[Dataset entries]
----------------------------------------

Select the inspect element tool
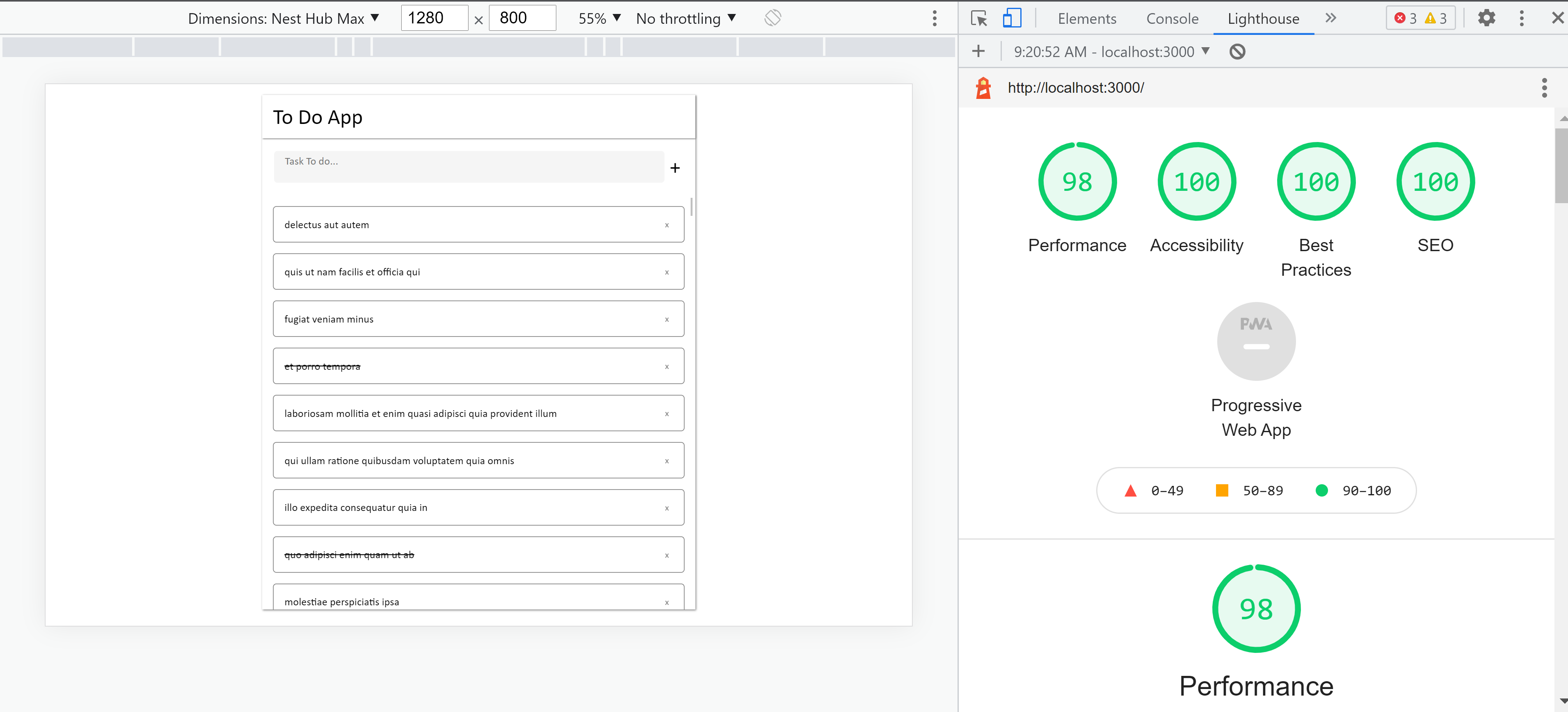 pos(979,18)
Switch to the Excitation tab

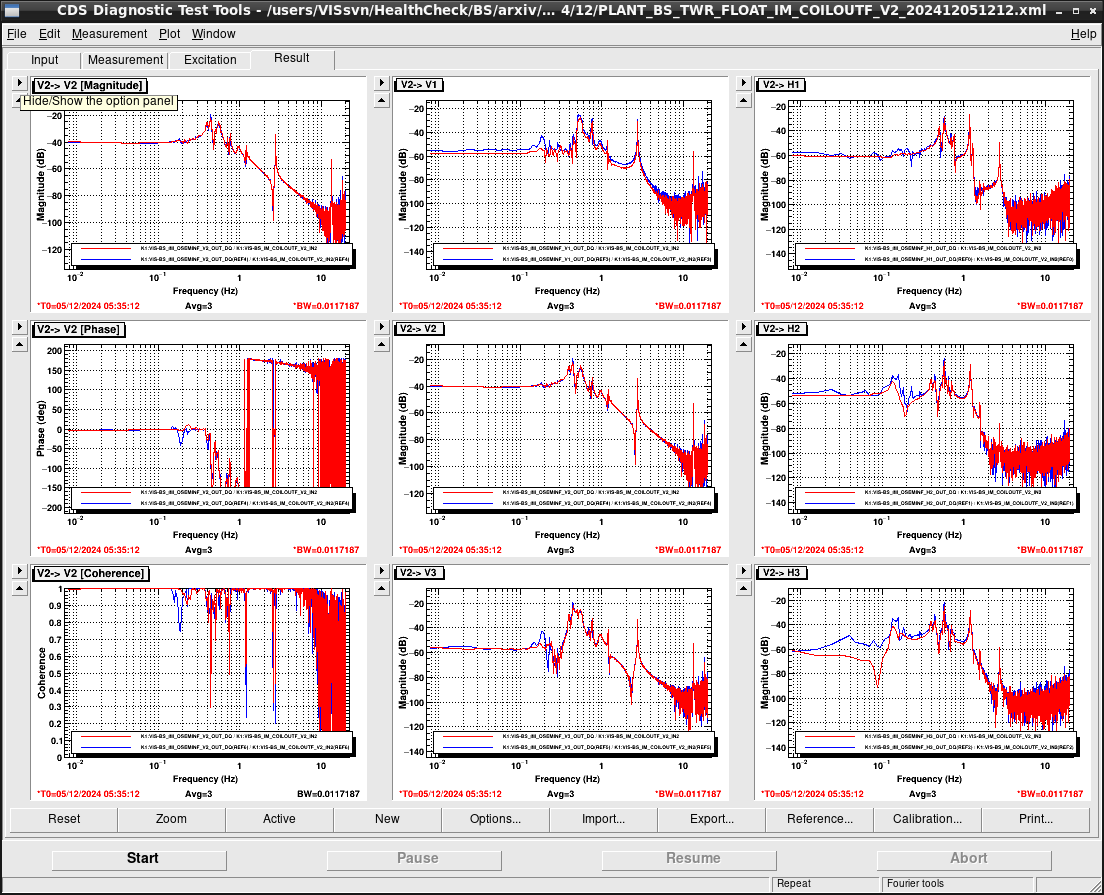(210, 60)
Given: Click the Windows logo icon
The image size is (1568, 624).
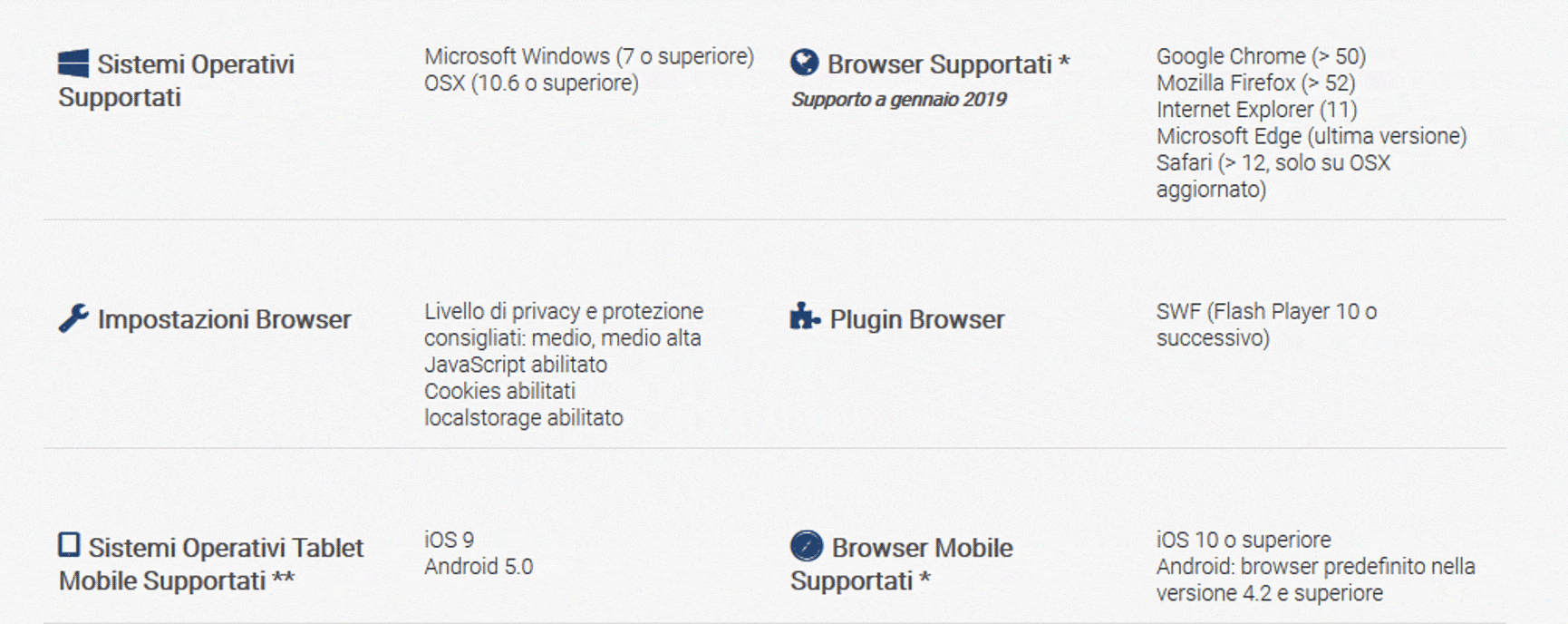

----------------------------------------

■ **SHORT TASK**
Replace "tab" with "section" throughout the data, changing nothing else, and leave the pictures out of your version.

■ **SOLVED PROBLEM**
Select the inspect element tool
 pos(979,18)
Switch to the Excitation section

(210, 60)
Given: Click the Windows logo icon
The image size is (1568, 624).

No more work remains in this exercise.